(Records for the task)
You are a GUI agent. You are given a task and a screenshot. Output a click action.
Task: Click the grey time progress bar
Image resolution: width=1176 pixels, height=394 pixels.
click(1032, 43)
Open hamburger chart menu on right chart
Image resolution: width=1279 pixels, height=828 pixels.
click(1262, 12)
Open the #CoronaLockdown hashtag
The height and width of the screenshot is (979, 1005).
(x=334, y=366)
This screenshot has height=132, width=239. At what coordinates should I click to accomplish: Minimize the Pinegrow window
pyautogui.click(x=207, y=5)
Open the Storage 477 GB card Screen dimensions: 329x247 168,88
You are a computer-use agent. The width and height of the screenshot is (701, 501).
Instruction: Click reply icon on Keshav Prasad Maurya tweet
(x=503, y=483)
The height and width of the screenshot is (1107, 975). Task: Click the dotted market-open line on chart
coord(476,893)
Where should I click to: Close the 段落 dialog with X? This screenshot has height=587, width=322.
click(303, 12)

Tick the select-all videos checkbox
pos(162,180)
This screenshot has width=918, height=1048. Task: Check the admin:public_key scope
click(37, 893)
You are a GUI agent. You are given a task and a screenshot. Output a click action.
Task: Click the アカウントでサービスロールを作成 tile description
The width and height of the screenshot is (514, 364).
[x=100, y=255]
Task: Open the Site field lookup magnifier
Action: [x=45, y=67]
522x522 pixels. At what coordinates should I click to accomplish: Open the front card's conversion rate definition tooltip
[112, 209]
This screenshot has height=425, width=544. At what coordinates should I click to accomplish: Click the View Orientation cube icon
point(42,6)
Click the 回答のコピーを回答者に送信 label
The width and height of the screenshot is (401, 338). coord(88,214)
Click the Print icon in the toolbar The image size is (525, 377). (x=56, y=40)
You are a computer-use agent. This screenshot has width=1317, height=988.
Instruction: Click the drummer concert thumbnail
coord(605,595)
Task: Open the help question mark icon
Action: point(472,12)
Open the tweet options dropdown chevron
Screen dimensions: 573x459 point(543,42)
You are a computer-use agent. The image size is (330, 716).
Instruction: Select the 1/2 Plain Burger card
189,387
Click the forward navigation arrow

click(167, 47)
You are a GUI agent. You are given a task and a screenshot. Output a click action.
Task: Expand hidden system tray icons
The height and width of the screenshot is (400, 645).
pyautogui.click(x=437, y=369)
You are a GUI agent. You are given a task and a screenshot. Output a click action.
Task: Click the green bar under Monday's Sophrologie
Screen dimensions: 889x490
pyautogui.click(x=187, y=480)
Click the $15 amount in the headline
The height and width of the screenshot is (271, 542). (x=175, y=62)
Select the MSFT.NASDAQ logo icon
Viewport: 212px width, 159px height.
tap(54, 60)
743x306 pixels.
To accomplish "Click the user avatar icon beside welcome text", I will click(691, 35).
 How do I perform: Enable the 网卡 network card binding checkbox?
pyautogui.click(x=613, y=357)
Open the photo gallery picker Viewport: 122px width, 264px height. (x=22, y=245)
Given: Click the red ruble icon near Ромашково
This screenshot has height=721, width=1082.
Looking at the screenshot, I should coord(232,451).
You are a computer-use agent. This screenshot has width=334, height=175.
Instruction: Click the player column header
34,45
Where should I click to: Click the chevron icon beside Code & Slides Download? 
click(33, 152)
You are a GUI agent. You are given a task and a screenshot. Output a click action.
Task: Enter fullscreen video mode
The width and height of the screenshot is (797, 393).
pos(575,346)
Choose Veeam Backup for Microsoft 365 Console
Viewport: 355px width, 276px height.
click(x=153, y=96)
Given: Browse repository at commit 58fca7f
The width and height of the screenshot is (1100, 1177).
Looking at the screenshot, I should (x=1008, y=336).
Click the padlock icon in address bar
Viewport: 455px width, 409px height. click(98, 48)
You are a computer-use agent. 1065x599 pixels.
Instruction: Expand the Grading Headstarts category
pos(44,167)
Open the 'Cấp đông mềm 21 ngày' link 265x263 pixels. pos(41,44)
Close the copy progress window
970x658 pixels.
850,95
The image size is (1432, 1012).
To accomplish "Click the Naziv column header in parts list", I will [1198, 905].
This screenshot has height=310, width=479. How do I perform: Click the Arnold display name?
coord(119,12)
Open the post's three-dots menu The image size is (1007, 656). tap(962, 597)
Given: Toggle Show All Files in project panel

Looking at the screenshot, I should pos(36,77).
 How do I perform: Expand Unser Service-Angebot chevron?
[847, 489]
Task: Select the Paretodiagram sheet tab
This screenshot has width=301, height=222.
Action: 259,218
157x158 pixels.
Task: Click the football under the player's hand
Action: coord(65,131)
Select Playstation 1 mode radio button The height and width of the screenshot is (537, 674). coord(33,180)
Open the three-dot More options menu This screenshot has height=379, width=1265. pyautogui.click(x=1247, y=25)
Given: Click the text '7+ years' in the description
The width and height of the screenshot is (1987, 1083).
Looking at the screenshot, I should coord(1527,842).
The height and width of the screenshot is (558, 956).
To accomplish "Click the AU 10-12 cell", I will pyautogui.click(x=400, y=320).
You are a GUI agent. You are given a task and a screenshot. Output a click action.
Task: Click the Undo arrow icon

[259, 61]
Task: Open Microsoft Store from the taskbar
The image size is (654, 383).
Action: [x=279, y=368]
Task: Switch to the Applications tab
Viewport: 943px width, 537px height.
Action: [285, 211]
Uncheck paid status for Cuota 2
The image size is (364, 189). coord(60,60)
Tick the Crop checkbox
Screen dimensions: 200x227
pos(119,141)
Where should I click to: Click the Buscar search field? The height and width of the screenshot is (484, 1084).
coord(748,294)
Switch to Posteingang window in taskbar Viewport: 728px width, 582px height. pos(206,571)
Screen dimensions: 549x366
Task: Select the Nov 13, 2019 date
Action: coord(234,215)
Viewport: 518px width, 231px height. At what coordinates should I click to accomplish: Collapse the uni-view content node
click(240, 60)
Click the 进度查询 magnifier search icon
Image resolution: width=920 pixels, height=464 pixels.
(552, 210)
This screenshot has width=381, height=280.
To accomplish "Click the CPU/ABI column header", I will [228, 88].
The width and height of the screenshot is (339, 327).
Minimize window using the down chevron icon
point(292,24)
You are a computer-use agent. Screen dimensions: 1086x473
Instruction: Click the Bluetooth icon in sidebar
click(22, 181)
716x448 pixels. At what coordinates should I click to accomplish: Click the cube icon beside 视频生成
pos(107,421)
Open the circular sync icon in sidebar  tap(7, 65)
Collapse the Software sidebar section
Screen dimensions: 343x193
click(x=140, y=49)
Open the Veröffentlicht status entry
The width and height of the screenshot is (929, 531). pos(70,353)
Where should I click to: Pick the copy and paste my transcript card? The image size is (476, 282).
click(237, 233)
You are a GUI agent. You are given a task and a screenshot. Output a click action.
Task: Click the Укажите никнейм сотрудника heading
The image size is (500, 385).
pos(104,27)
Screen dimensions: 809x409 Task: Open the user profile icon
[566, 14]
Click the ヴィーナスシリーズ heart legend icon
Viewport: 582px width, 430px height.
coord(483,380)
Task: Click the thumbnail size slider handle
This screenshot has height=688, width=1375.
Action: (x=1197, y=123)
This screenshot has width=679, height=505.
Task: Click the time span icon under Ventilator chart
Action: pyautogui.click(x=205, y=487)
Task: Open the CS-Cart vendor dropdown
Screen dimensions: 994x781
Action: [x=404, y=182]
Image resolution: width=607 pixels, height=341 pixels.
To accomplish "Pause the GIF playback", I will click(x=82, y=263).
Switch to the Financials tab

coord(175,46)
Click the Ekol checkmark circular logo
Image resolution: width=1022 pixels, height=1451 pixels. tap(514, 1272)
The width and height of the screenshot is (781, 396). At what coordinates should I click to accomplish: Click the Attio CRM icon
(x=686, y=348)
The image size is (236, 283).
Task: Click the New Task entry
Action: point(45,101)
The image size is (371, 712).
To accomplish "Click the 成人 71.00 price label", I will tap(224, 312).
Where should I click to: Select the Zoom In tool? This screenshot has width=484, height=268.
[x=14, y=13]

(What is needed)
Using the entries above, find all lines with "description". Copy them.

(Exercise response)
Task: Click the アカウントでサービスロールを作成 tile description
Given: Click the text '7+ years' in the description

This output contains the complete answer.